アスレティック・ビルバオ時代に彼を配下に置いたことがあるホアキン・カパロース(現アルメニア代表監督)は、こんな逸話を明かしている。
「対戦相手のラインアップがわかると、いつも真っ先に質問してくるのがイラオラだった。全チームの情報を漏れなく頭に入れていたから、みんな彼の意見を完全に信用していた」
そんなイラオラのこれまでを振り返ると、彼には他にも特徴があることに気付く。挑戦を好み、恐れないことである。

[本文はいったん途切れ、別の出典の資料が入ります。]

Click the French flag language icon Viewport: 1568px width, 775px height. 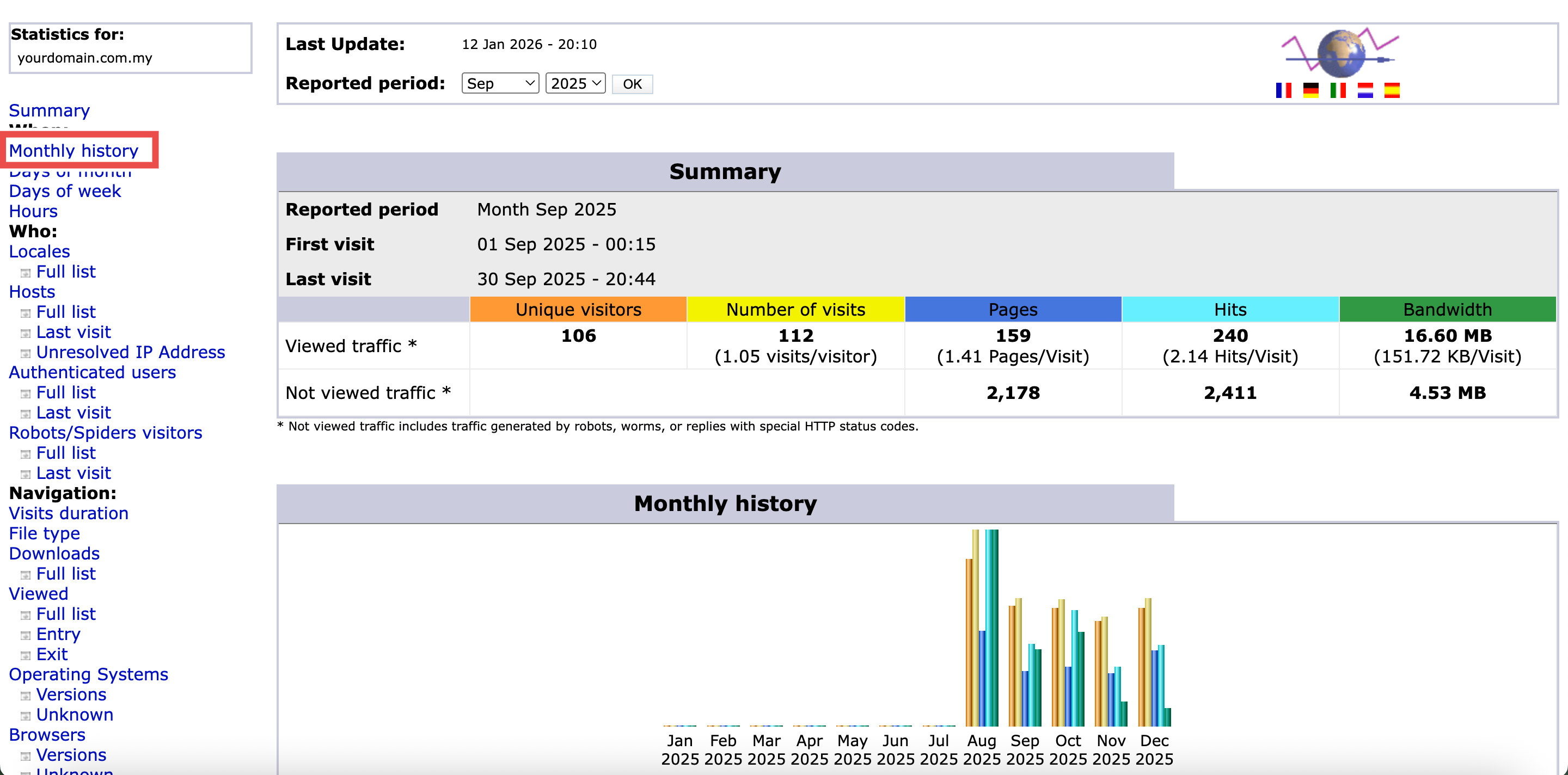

例えば2014-15シーズン終了後のアスレティック退団だ。
元々、イラオラは監督に興味がなかったが
クラブからは契約延長を求められていた。公式戦出場数は歴代4位(510試合)に達し、サポーターにも愛されていた。強く望めば引退まで居座ることだってできたであろう。
ところがパフォーマンスの低下を自覚していた彼は、アスレティックでは周囲の期待に応えづらくなったことを理由に、MLSのニューヨーク・シティFCへ移籍する選択をした。現役を退いたのは、それから1年余り経ったときのことだ。
監督という新しいキャリアも「挑戦」がトリガーになったようだ。
元々、イラオラは監督に興味がなかった。ライセンスを取得しようとはしていたけれど、近しい人たちには「実際やるつもりはない」と伝えていた。昨年受けたインタビューでは次のように語っている。
「監督という生き方を羨ましいと思ったことは一度もない。監督が楽しんでいる姿なんて見たことがない。いまや自分もその1人だけれど、あまり愉快な職業ではないと思う」
気が変わったのはアスレティック時代のチームメイトで、当時AEKラルナカ(キプロス)のスポーツディレクターを務めていたムリージョに誘われたからだ。